» EXTRACTO DEL DOCUMENTO:

++++++++++++++++++++

Los fotógrafos son gente extraña

Un fotógrafo enseñando su obra es como un animal en celo: marca su territorio y nos desafía diciendo “éste soy yo”. Hay aves que extienden todo su exótico plumaje para atraer al sexo contrario y las hay que emiten un cántico abrumador que logra que sus conquistas caigan rendidas a sus pies. Hay mamíferos que pelean hasta la extenuación para demostrar quién es el más fuerte de la manada y hay insectos que producen un aroma de semejante intensidad que atraen de inmediato la atención de sus congéneres. Los pingüinos se cortejan bramando con la cabeza baja.

El fotógrafo tiene su propio ritual: muestra sus mejores imágenes y cautiva a la audiencia (sobre todo a sus seguidores más acérrimos). Si desea un efecto aún más potente, entonces mientras pasa las obras, una tras otra, relata las fatigas y los contratiempos que cada fotografía le supuso. El clímax se alcanza cuando narra alguna anécdota simpática con final desternillante. Cada imagen lleva asociada una historia, un contexto determinado, una situación concreta, un desenlace. No hay nada como narrar la obra realizada con el trasfondo épico de una gran batalla. Pocos se resisten.

++++++++++++++++++++

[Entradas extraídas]
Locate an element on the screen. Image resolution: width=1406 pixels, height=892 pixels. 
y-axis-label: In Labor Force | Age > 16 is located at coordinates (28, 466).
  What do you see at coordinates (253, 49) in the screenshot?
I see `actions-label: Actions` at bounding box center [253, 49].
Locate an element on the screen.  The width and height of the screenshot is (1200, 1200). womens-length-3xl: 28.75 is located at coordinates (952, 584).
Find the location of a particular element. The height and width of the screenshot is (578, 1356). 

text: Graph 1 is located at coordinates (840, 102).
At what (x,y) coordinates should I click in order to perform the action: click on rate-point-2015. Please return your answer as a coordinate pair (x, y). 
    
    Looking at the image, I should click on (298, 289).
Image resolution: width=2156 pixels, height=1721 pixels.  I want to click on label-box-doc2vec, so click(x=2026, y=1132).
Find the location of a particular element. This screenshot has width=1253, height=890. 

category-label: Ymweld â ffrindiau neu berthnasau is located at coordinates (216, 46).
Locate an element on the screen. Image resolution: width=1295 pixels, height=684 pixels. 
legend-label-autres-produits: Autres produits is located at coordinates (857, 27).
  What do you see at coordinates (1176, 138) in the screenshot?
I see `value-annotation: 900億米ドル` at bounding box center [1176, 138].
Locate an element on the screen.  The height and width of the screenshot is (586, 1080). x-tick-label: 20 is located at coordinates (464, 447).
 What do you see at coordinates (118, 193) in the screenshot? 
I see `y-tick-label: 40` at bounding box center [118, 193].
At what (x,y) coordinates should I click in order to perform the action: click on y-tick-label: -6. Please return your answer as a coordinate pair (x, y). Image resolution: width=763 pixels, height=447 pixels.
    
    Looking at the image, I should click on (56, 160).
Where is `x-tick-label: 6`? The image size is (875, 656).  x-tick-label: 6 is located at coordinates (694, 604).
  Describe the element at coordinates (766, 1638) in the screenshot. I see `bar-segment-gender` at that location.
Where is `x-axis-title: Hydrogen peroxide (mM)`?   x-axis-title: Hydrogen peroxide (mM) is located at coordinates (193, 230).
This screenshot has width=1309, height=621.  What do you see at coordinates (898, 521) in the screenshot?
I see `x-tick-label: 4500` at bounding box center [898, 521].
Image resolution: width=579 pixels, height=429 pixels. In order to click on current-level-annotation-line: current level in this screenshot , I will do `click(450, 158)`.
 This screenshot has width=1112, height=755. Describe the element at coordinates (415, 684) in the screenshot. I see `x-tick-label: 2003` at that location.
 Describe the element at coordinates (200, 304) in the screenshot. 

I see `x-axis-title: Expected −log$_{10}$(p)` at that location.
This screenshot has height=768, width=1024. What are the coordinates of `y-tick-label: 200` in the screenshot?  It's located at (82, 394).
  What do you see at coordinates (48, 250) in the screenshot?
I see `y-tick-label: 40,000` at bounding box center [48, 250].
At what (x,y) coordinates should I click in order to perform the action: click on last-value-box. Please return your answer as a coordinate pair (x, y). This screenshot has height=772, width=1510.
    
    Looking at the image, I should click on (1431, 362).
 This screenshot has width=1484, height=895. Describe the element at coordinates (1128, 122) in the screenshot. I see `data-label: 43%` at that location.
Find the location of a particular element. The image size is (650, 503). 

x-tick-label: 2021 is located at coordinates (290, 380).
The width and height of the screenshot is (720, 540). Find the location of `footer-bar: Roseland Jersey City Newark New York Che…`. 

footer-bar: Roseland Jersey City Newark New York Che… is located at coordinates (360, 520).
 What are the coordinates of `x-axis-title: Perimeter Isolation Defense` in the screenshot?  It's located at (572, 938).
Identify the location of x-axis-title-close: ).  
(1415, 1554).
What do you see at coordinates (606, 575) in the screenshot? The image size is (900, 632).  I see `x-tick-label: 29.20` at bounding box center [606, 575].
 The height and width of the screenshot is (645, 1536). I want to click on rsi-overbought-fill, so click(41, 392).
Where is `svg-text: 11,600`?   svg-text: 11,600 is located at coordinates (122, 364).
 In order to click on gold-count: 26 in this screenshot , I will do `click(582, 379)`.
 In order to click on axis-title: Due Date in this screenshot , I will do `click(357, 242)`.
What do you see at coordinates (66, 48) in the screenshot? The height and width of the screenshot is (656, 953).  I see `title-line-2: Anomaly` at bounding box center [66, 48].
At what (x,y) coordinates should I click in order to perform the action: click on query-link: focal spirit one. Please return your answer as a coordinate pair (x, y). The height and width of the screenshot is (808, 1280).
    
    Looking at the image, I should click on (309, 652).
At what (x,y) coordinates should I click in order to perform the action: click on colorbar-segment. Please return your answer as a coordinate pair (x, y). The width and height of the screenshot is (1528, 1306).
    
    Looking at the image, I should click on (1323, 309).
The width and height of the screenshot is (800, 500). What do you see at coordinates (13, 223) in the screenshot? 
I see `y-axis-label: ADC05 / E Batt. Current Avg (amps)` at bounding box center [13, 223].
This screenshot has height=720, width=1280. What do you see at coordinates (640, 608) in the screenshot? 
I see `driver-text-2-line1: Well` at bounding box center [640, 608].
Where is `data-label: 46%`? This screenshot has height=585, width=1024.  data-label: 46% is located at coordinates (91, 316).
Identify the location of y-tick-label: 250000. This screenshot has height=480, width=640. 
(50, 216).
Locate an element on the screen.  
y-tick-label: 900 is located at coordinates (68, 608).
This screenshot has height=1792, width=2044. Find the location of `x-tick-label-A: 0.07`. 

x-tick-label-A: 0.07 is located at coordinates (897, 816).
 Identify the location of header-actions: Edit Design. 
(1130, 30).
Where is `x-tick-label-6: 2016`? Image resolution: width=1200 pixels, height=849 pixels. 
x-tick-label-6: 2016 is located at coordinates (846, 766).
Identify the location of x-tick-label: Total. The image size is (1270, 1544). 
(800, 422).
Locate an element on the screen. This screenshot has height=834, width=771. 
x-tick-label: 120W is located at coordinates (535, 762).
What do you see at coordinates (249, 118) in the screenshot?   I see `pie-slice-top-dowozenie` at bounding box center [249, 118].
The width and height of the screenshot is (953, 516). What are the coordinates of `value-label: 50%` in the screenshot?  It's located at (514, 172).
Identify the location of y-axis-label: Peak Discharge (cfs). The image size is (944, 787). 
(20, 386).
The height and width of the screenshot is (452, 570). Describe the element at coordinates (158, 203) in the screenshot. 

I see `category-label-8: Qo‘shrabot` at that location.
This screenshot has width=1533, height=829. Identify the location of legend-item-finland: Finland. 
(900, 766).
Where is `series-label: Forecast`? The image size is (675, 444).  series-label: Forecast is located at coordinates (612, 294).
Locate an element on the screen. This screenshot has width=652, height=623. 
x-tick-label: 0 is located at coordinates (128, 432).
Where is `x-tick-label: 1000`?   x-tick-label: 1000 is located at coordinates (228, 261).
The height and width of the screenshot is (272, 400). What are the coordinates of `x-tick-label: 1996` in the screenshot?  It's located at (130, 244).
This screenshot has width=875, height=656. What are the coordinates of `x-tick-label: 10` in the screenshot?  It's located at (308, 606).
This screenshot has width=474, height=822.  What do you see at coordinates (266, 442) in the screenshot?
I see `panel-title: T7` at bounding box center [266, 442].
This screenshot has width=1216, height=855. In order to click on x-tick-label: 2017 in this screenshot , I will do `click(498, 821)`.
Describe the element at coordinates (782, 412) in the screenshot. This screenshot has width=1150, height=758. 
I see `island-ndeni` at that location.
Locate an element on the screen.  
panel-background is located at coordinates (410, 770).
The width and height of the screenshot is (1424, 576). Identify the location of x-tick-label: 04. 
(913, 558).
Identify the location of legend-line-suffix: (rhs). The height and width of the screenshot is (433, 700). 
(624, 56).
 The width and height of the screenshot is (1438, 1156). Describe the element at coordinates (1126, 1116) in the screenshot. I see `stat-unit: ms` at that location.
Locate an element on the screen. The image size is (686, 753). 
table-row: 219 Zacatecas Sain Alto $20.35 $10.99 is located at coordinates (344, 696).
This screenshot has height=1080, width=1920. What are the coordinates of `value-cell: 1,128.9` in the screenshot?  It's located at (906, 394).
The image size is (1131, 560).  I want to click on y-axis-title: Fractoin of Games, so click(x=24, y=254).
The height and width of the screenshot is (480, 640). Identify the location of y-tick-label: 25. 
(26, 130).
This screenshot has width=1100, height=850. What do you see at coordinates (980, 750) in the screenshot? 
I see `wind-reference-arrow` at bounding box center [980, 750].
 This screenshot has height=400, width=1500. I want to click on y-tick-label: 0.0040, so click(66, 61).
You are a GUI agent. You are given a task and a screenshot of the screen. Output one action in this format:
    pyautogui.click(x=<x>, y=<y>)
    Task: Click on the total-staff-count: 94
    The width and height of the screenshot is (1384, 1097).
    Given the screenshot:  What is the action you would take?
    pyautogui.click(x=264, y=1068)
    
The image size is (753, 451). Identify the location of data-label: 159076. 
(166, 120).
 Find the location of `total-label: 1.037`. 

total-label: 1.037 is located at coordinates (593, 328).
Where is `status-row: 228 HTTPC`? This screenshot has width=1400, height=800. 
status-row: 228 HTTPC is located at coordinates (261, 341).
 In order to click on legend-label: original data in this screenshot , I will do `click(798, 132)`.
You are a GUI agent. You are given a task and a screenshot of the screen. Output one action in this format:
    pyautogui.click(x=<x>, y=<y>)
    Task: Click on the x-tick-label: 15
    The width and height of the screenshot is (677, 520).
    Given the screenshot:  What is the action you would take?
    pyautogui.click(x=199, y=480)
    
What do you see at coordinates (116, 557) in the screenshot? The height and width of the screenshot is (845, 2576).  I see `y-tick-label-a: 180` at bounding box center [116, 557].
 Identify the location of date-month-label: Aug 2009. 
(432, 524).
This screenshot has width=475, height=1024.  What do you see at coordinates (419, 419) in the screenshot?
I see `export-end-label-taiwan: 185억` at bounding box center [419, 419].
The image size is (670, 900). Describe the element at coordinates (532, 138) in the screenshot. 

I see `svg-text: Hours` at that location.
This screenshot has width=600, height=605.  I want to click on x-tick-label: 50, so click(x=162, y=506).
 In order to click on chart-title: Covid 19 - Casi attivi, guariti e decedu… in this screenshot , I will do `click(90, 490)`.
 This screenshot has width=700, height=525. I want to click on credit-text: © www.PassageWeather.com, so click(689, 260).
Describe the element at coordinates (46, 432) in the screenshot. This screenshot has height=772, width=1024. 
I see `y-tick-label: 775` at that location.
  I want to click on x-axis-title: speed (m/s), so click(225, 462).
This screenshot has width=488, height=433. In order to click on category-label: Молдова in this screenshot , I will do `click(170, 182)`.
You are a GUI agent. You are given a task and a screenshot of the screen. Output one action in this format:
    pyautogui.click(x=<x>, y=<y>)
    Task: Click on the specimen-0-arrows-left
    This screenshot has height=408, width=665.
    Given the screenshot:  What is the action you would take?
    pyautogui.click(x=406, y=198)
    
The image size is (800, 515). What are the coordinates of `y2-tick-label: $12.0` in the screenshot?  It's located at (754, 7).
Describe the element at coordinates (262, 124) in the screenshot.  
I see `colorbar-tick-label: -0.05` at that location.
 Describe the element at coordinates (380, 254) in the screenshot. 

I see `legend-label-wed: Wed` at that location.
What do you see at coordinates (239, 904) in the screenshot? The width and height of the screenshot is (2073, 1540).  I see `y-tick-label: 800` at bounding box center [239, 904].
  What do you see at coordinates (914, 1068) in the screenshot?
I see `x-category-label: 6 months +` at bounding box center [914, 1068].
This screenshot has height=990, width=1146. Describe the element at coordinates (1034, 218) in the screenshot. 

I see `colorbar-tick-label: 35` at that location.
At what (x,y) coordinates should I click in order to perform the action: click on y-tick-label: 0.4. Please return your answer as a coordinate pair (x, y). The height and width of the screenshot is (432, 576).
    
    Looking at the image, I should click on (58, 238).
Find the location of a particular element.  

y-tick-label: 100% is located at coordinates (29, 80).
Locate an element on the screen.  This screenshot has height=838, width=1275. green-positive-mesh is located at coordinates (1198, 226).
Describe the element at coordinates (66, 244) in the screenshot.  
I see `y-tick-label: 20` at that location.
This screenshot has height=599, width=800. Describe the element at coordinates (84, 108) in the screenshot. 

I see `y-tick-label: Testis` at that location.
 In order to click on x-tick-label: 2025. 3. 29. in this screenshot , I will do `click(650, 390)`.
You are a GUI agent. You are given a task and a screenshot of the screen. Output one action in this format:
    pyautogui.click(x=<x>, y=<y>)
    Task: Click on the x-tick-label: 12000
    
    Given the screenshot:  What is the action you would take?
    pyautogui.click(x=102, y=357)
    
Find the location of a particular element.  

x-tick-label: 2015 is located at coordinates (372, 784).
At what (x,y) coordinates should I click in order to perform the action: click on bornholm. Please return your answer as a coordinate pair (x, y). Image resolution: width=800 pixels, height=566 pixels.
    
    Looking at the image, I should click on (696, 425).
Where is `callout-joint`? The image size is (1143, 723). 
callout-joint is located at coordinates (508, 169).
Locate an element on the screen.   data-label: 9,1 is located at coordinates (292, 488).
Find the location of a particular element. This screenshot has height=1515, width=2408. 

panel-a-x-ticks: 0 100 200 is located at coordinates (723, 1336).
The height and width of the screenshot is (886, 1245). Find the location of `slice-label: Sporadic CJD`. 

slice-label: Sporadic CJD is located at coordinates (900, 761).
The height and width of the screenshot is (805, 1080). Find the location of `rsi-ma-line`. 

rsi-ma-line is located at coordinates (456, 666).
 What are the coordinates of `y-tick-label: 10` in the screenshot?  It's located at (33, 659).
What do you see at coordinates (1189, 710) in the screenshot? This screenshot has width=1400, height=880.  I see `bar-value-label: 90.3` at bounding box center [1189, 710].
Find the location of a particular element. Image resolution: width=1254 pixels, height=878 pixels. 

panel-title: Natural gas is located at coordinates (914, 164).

++++++++++++++++++++

» EJERCICIOS:
- A) Reproduzca literalmente el fragmento del texto sobre los fotógrafos comprendido entre "Los fotógrafos son" y "la cabeza baja.", ambos incluidos.
- B) Responda, a partir del texto sobre los fotógrafos, las siguientes preguntas:
(i) ¿Cómo se cortejan los pingüinos?
(ii) ¿Qué relata el fotógrafo mientras pasa las obras, si desea un efecto aún más potente?
(iii) ¿Cuándo se alcanza el clímax del ritual del fotógrafo?

» SOLUCIONES POR EJERCICIO:
- A)
Los fotógrafos son gente extraña

Un fotógrafo enseñando su obra es como un animal en celo: marca su territorio y nos desafía diciendo “éste soy yo”. Hay aves que extienden todo su exótico plumaje para atraer al sexo contrario y las hay que emiten un cántico abrumador que logra que sus conquistas caigan rendidas a sus pies. Hay mamíferos que pelean hasta la extenuación para demostrar quién es el más fuerte de la manada y hay insectos que producen un aroma de semejante intensidad que atraen de inmediato la atención de sus congéneres. Los pingüinos se cortejan bramando con la cabeza baja.

- B)
(i) Bramando con la cabeza baja.
(ii) Las fatigas y los contratiempos que cada fotografía le supuso.
(iii) Cuando narra alguna anécdota simpática con final desternillante.